Exercise aim: Please restate word for word the line holding "Zurück zur Liste (207, 75)" and every following line through the end of the entries.

----------------------------------------

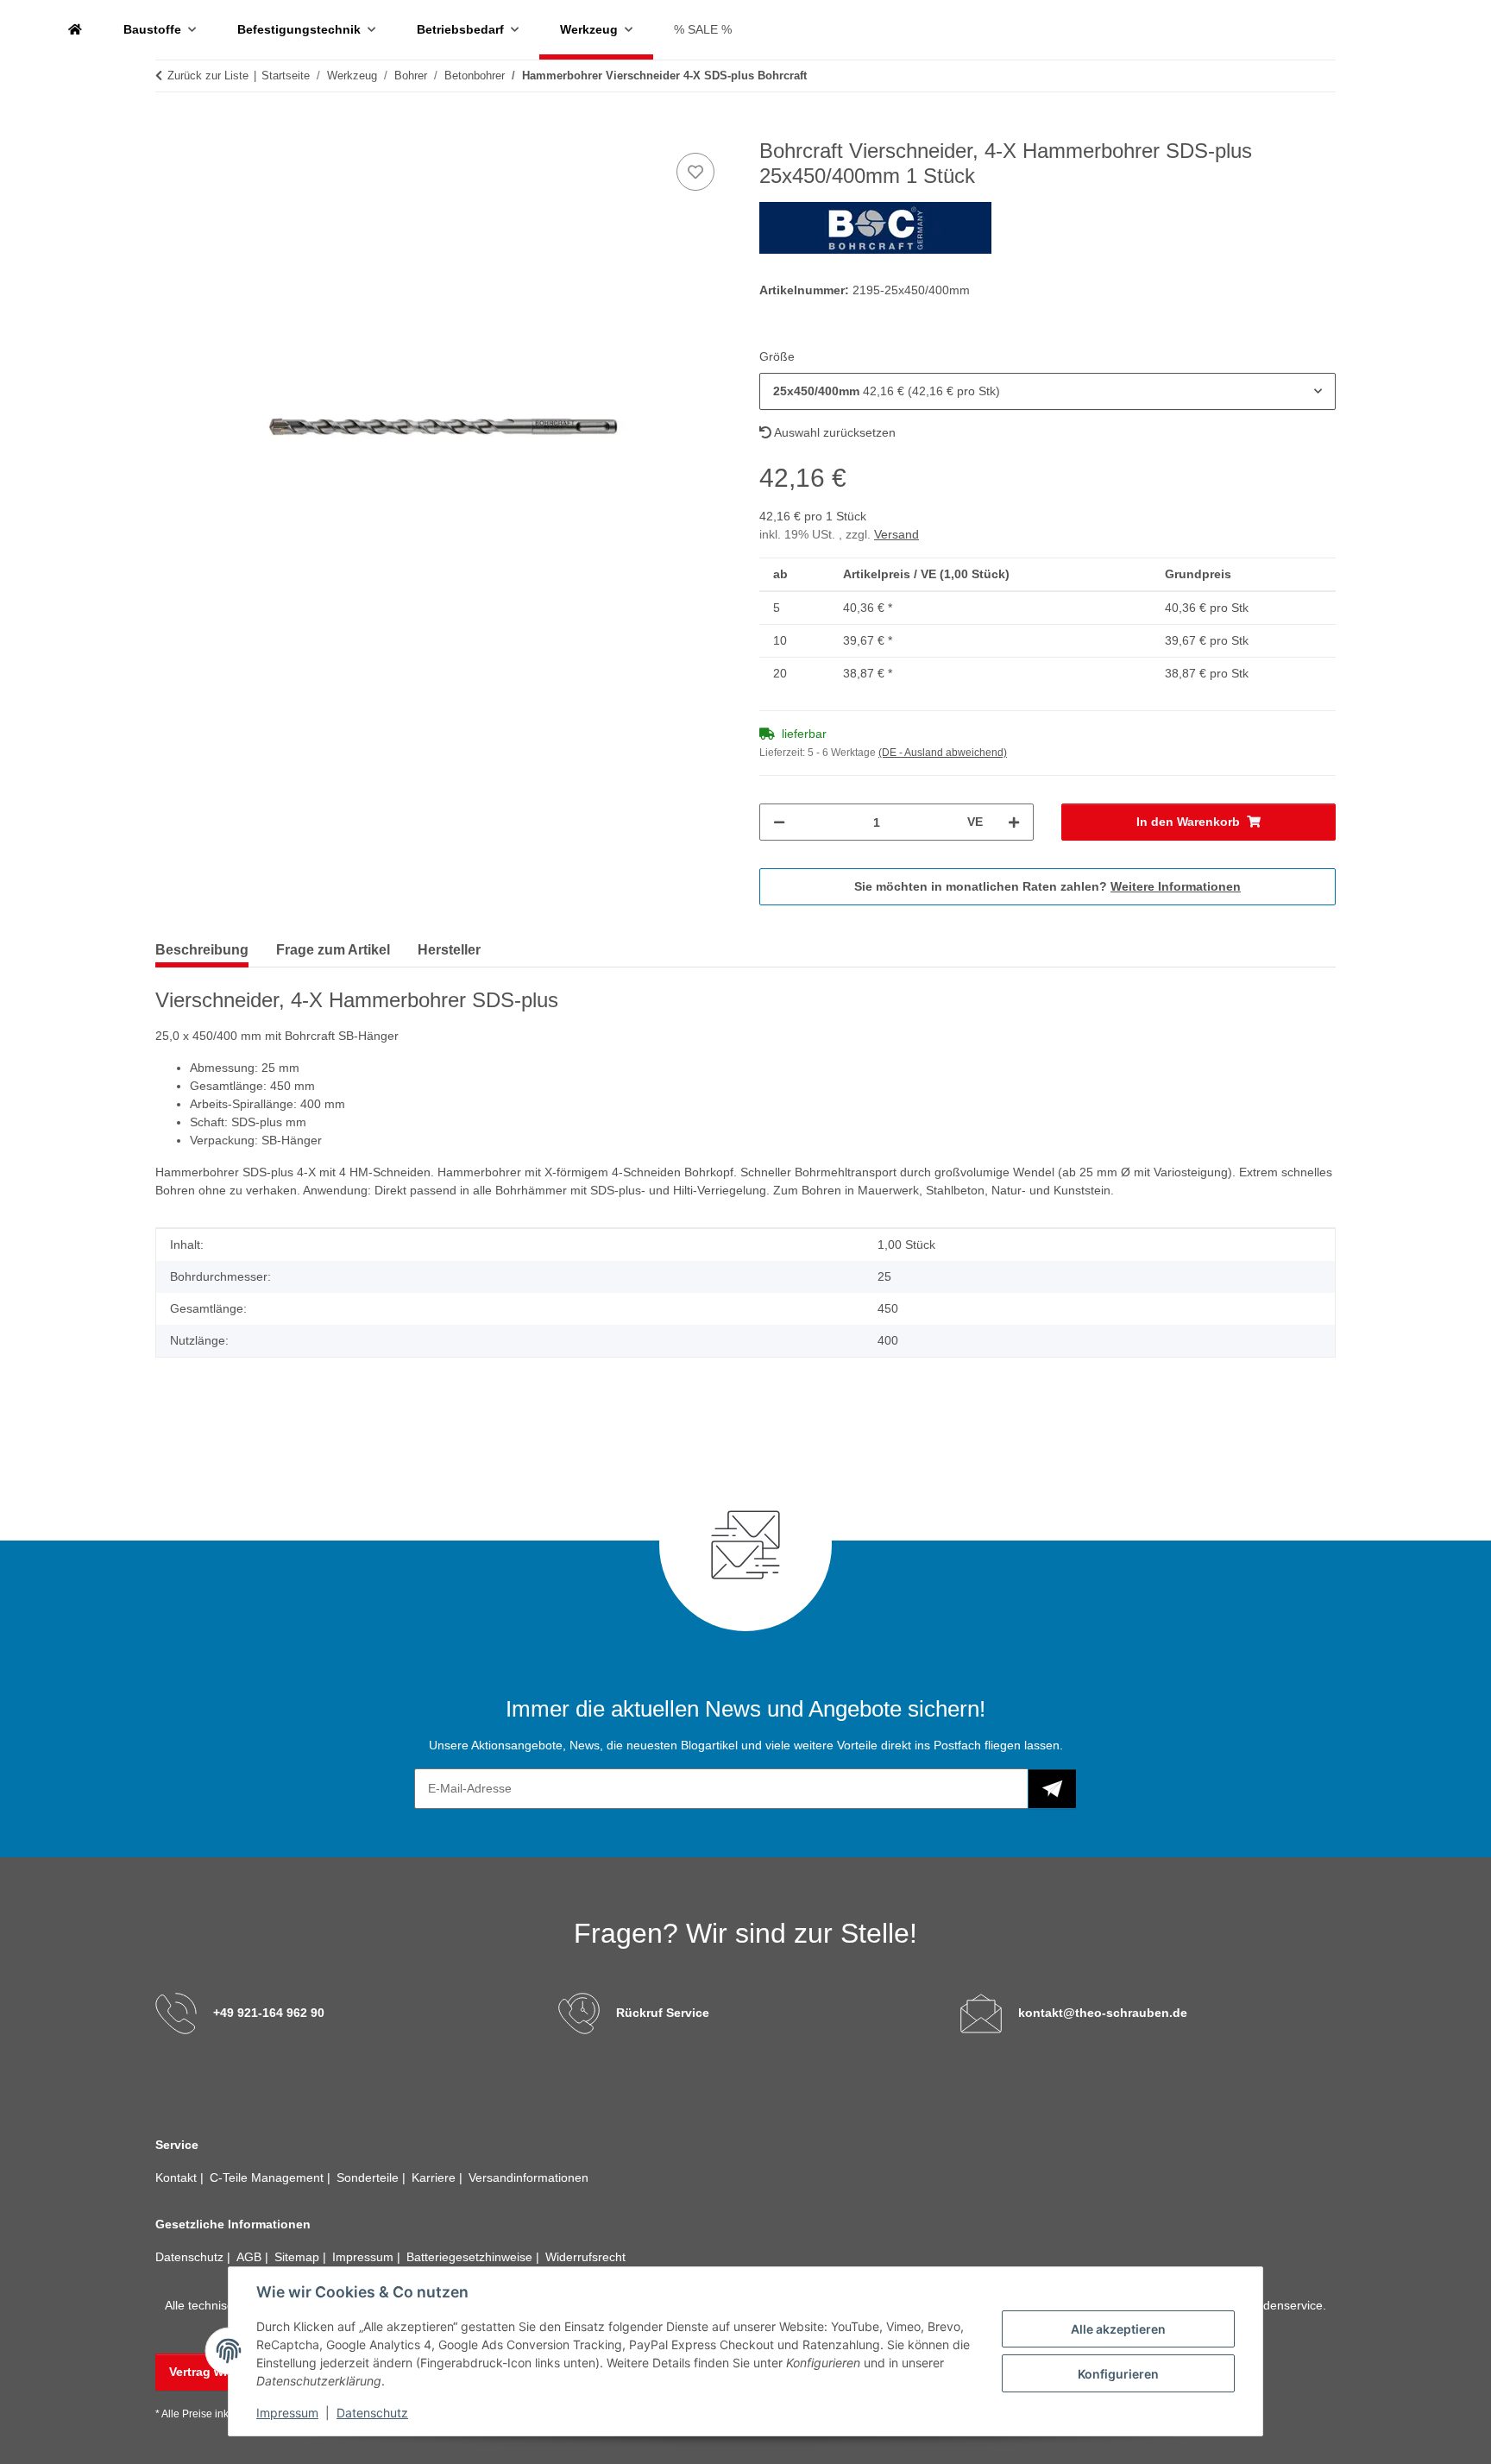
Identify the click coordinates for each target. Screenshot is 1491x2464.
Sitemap (298, 2257)
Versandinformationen (528, 2177)
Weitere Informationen (1175, 886)
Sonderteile (369, 2177)
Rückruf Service (662, 2013)
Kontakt (177, 2177)
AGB (250, 2257)
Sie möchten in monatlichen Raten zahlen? (1047, 886)
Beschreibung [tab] (201, 949)
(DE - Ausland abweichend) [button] (942, 753)
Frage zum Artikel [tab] (333, 949)
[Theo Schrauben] (75, 30)
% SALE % (703, 29)
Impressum (287, 2412)
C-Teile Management (268, 2177)
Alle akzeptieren (1118, 2329)
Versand (896, 534)
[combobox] (1047, 391)
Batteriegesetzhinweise (471, 2257)
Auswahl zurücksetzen (833, 432)
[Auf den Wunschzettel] (695, 172)
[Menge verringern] (779, 822)
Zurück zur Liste (207, 75)
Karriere (435, 2177)
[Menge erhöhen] (1014, 822)
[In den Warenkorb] (169, 129)
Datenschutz (372, 2412)
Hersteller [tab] (449, 949)
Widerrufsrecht (585, 2257)
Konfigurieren (1118, 2373)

----------------------------------------

Result of this exercise:
Zurück zur Liste (207, 75)
Karriere (435, 2177)
[Menge erhöhen] (1014, 822)
[In den Warenkorb] (169, 129)
Datenschutz (372, 2412)
Hersteller [tab] (449, 949)
Widerrufsrecht (585, 2257)
Konfigurieren (1118, 2373)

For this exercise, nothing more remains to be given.